▶ _Stated goal_: In the article on Tupac Shakur's years in Baltimore, what name did he call himself when he won the rap contest sponsored by the Enoch Pratt Free Library?

▶ _Quoted passage_:
★ ★ ★ ★

Before gangsta raps there were raps about libraries and teen-age pregnancy; before Dannemora State Prison and the killing bullets, there were pillow fights and the exuberance of youth.
Tupac Amaru Shakur did not grow up in Baltimore. He was not a finished product when he left. But his years here encompassed that crucial time when childhood ends and self-discovery begins.
He was 14 when he and his mother moved here from the Bronx in 1985. He called himself MC New York and won a rap contest sponsored by the Enoch Pratt Free Library.
Those who knew him here -- friends and teachers from the Baltimore School for the Arts, senior citizens who shared the stage with him, the neighbor who lived above him on Greenmount Avenue -- remember a time when he was as far from a gangster rapper as Betty Crocker.
They knew him before he became 2Pac with THUG LIFE tattooed across his gut, before he became a cultural icon dividing his time between recording studios, courts and prison, before his death at 25 inspired tomorrow's rap summit in New York.
They recall a compassionate, good-natured jokester who could bust a rhyme off the top of his head. In a school known for performers, Shakur stood out.
"You didn't forget Tupac," says Richard Pilcher, who teaches Shakespeare at the School for the Arts. "There's no two ways about it, he had charisma for days."
The basic outlines of his beginning are public knowledge: Born to Afeni Shakur, a Black Panther pregnant with him as she stood trial on bombing charges, he was named for an Inca warrior. He once dreamed of being a revolutionary. He grew up without a father in a family that never had much money.
They came to Baltimore, hoping to escape the hard times in New York. Shakur was already a stage veteran by then, having performed in a Harlem production of "A Raisin in the Sun." He enrolled at Dunbar High School, before auditioning at the School for the Arts. He used a character from Lorraine Hansberry's play.
Teresa Altoz, 24, remembers audition day. Shakur wore a hat and sport coat to evoke Walter Lee, the son who loses his dead father's life insurance on a desperate gamble to prove himself. The audition lasted less than five minutes, but Altoz says "he came out beaming." That fall of 1986, she saw him again in the halls at Cathedral and Madison streets, "that guy with the really big eyes."
"When he first showed up," says Altoz, "it was, 'I'm a rapper from New York, but then he mellowed out and became like a hippie. He was always, like, 'peace, peace,' before people said peace."

★ ★ ★ ★

▶ _Collected material_:
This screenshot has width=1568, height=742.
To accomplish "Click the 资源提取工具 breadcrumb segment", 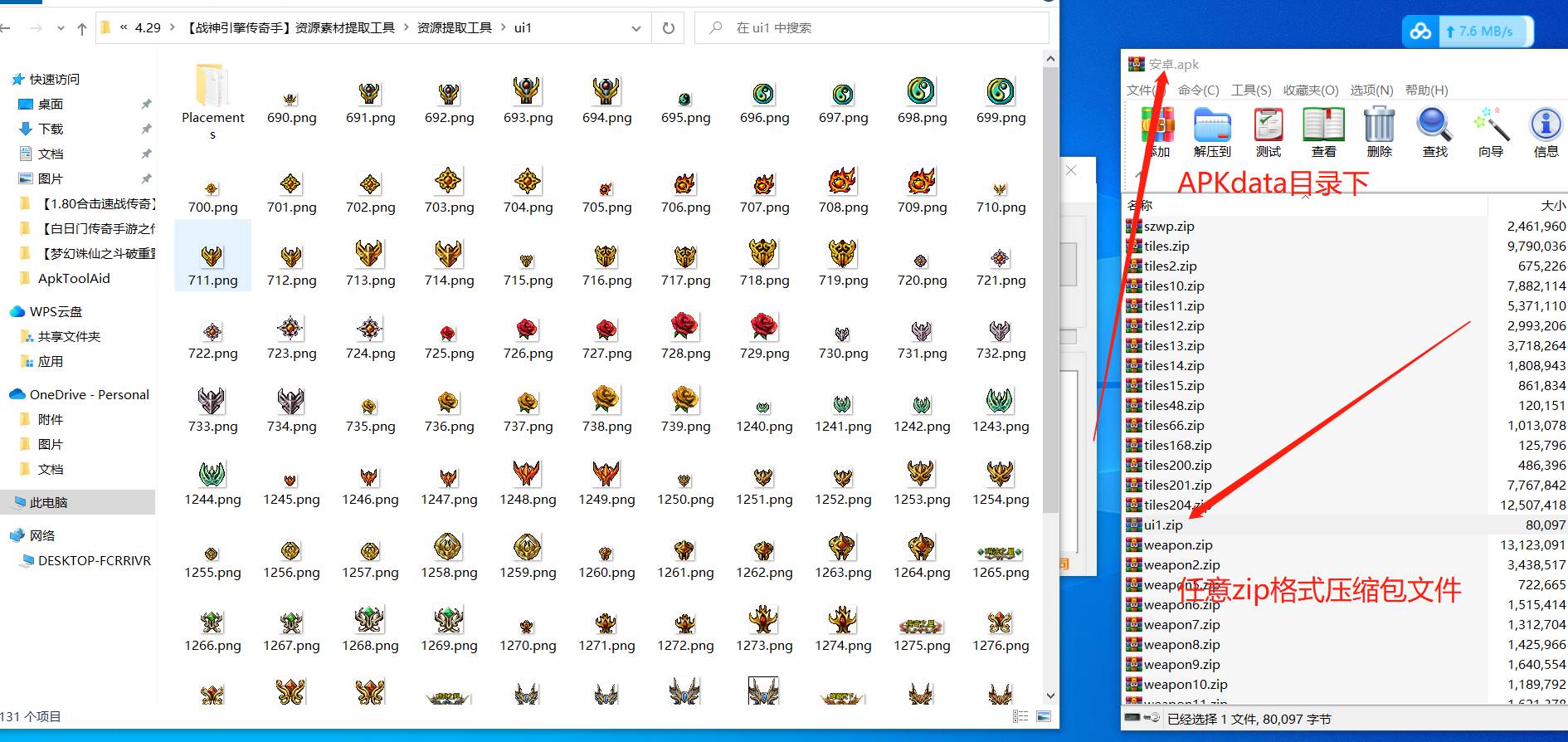I will [x=454, y=28].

★ ★ ★ ★

▶ _Result of this exercise_: MC New York